Considerando, que en cuanto a lo alegado, el examen de la sentencia recurrida permite verificar que al responder uno de los planteamientos expuestos por el recurrente, respecto a la valoración testimonial, expresó la Corte a-qua: "Que la valoración del testimonio del señor C.S.G. (Leonel) está enmarcada en la soberana apreciación de los jueces de los hechos, siempre y cuando estos no incurran en desnaturalización de los hechos narrados por los testigos (que no es el caso), y que el mismo sea valorado en virtud de la sana crítica racional, en conjunto con las demás pruebas aportadas al proceso.

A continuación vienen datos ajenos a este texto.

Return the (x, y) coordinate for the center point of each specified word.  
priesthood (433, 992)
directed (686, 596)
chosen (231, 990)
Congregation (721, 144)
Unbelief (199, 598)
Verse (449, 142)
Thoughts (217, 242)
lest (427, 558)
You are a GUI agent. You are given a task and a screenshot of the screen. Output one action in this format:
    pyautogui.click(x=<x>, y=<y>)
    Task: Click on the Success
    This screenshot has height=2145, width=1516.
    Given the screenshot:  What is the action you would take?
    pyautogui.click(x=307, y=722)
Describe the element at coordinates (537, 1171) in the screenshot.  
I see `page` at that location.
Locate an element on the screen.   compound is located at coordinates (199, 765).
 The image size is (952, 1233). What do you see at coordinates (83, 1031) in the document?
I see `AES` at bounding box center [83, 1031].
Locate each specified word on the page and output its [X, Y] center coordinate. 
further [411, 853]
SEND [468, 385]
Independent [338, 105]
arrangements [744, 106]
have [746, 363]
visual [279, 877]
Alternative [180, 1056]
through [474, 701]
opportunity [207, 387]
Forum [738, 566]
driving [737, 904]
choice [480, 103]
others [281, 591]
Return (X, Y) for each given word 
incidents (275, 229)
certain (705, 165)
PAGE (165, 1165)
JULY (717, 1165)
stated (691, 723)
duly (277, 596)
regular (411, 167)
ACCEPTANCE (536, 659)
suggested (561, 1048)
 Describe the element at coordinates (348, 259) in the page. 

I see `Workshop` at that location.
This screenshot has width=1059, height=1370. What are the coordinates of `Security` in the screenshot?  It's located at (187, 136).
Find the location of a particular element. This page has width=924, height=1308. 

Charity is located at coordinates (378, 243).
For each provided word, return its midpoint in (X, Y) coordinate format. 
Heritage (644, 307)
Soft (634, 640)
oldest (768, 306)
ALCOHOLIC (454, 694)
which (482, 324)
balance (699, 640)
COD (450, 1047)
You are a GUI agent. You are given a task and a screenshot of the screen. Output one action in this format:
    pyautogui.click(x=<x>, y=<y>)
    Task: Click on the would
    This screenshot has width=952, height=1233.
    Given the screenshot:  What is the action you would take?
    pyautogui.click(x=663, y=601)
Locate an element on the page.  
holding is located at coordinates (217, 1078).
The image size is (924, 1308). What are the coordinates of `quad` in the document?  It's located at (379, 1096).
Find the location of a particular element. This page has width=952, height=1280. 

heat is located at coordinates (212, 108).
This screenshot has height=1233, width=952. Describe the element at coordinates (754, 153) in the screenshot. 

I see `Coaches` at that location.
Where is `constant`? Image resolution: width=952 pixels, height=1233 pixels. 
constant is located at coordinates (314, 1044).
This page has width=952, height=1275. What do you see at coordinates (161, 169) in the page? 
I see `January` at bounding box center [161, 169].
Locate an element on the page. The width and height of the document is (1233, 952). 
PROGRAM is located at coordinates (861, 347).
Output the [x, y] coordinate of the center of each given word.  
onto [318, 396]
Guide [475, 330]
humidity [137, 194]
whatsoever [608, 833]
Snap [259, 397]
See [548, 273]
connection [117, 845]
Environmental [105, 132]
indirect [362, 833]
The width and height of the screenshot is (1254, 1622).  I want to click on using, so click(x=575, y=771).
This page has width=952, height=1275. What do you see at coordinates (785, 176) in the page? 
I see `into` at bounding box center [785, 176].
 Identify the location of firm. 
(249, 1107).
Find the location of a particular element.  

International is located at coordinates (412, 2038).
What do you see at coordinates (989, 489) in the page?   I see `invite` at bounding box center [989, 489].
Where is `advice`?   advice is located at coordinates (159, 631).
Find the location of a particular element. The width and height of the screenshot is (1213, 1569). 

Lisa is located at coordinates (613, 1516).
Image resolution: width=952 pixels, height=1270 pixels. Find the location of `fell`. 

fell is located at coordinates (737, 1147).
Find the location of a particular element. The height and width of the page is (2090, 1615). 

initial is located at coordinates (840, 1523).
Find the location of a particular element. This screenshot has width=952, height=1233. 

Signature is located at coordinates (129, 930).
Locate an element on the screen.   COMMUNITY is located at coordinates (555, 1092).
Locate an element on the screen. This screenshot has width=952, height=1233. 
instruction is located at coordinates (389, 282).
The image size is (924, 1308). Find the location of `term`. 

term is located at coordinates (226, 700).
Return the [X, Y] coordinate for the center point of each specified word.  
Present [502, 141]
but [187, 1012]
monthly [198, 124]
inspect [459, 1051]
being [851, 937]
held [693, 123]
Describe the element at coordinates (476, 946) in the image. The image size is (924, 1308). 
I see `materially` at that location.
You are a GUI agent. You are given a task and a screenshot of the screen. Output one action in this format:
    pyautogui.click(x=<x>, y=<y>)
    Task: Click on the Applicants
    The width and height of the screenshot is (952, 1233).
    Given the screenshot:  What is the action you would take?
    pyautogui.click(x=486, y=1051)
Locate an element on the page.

Que en el caso de la especie el Tribunal a-quo establece de forma clara en su sentencia, los motivos por los cuales da credibilidad al testimonio del testigo a cargo C.S.G. (Leonel), quien expresó al plenario en sus declaraciones coherentes, directas y fuera de toda duda razonable que el señor J. fue la persona que le disparó con un arma que la había suministrado su hermano C.M.M.B., pero que él (L. se lanzó al suelo para evitar ser impactado, impactando al hoy occiso J.M.R.R., quien pasaba en ese preciso momento por el lugar…";

Considerando, que por lo transcrito previamente se evidencia que el recurrente saca de contexto las expresiones de la Corte a-qua, puesto que de sus consideraciones no se desprende algún ápice de similitud entre la hoy superada íntima convicción del juzgador, y la sana crítica racional, ya que en efecto, los juzgadores receptores de la prueba testimonial son los llamados a valorarla conforme la han recibido, evitando incurrir en desnaturalización de las mismas, que son en definitiva los señalamientos de la alzada, cuando estableció que: an(…) ha sido juzgado que en la actividad probatoria los jueces del fondo tienen la plena libertad de convencimiento de los hechos sobre los elementos de pruebas sometidos a su escrutinio y del valor otorgado a cada uno, con arreglo a la sana crítica racional, que incluye las reglas de la lógica, los conocimientos científicos y las máximas de experiencia"; por tanto, el medio que se analiza carece de fundamento y procede desestimarlo;

Considerando, que en el segundo medio arguye el imputado recurrente que la sentencia carece fundamentos de hecho y derecho para rechazar el recurso, lo que viola el mandato expreso del artículo 24 del Código Procesal Penal;

Considerando, que contrario a las aseveraciones del recurrente, la sentencia objeto del presente recurso de casación sí contiene una motivación suficiente en sustento del rechazo de la apelación, como se ha visto más arriba; en tal virtud, al no prosperar ninguno de los planteamientos invocados, procede rechazar este medio.

Por tales motivos, Primero: Admite como interviniente a J.R. en el recurso de casación incoado C.M.M.B., contra la sentencia dictada por la Corte de Apelación del Departamento Judicial de San Juan de la Maguana el 29 de febrero de 2012, cuyo dispositivo se copia en parte anterior del presente fallo; Segundo: Rechaza el referido recurso; Tercero: Condena al recurrente al pago de las costas penales.

Firmado: M.C.G.B., E.E.A.C., A.A.M.S., H.R., G.A., Secretaria General.

La presente sentencia ha sido dada y firmada por los señores Jueces que figuran en su encabezamiento, en la audiencia pública del día, mes y año en él expresados, y fue firmada, leída y publicada por mí, Secretaria General, que certifico.